Hi, I am @umechan from the CRE (Customer Reliability Engineering) team in Mercari.

Today, I would like to share our trial with @shido as follows:

  • When we visualized the retention rate of customers who had a bad experience, we found that the retention rate of customers who did not complain is worse than customers who complained, which is similar to Goodman’s law [1].
  • Based on the visualization, we proposed a method for prioritizing measures.

Background

As you know, Mercari is a flea market app that allows individuals to buy and sell things easily, and it is a C2C service where both buyers and sellers are individuals. Thanks to this, everyone can easily enjoy buying and selling things, and we believe that we help individuals realize personal goals.

However, since sellers are also individuals, there are some problems that do not occur in general B2C services. For example, the product description may be inadequate and misleading, or the transaction may be unfriendly and give a bad impression to the counterpart. In this way, there are new problems associated with transactions between individuals, and Mercari needs to support its customers even more.

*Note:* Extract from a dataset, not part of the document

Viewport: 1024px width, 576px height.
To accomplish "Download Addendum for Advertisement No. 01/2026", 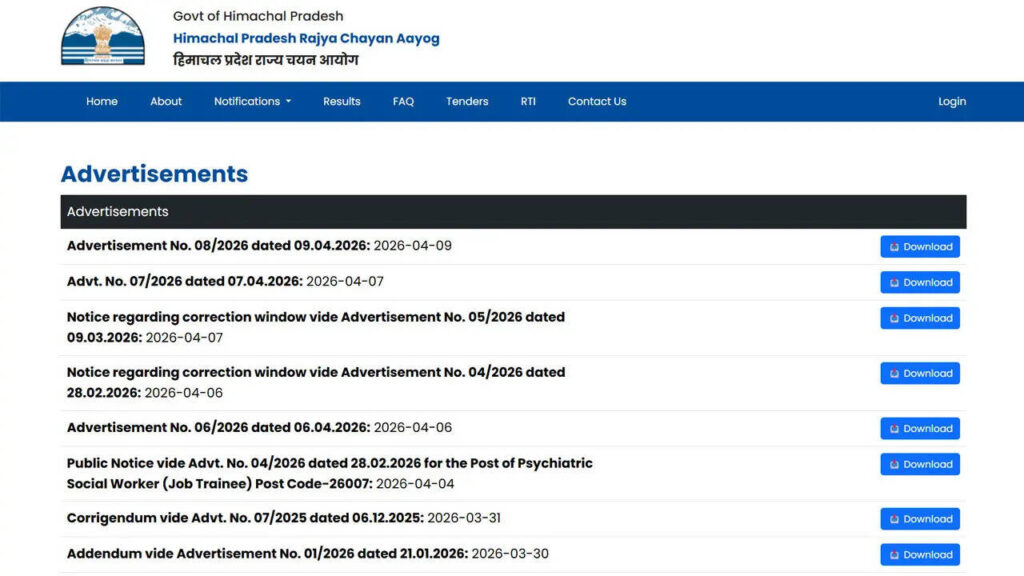I will point(919,555).
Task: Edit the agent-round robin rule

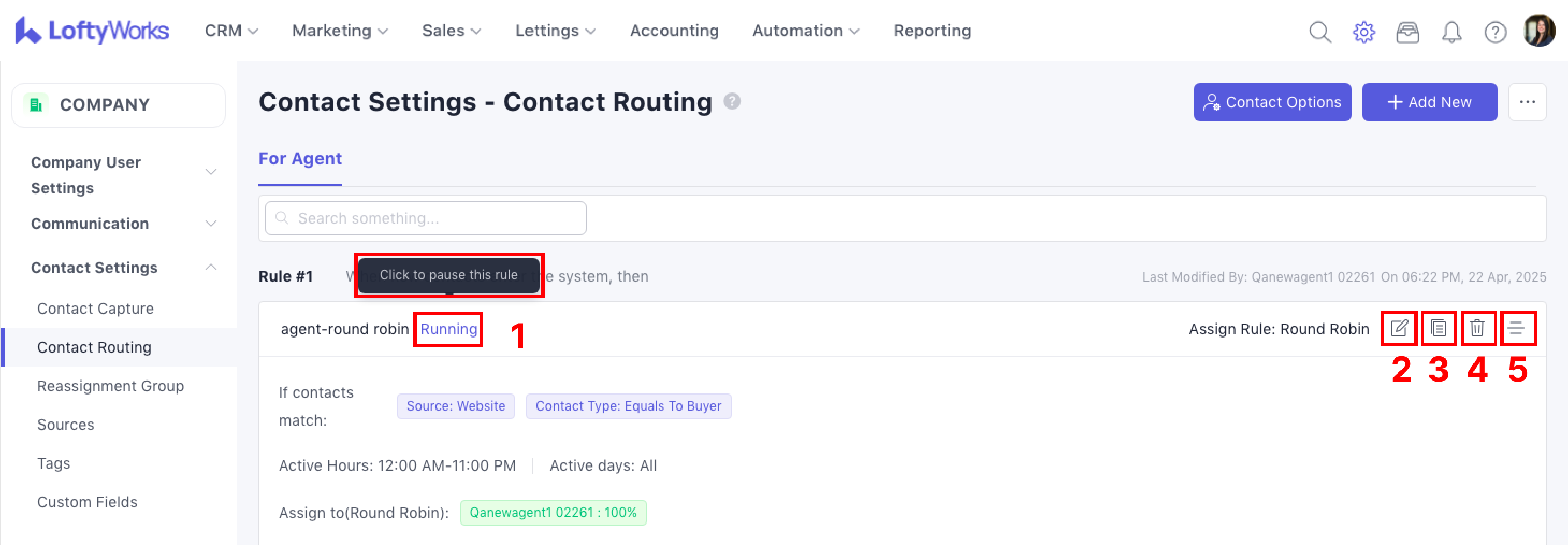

For this reason, Mercari has a team called Customer Reliability Engineering (CRE), which is constantly improving customer experiences under the mission of "building a reliable platform that customers will want to continue using." One of the specific guidelines is to create a system to improve the customer’s experience and continue to use Mercari.

Every day, Mercari receives inquiries and reports about our customers’ experiences. In response to such reports, our customer support helps them resolve problems, and analyze and improve products to make fundamental service improvements.

Problem

To capture bad experiences of customers, we mainly used inquiries from customers. However, in fact, they are only a small part of our customers’ overall bad experiences. According to a survey by Tomoyasu Sato [1], 4% of dissatisfied customers complain, and the remaining 96% do not complain and most of them leave silently. We expected that the same phenomenon is occurring in Mercari, and it is necessary to identify customers who had bad experiences but never send inquiries to us.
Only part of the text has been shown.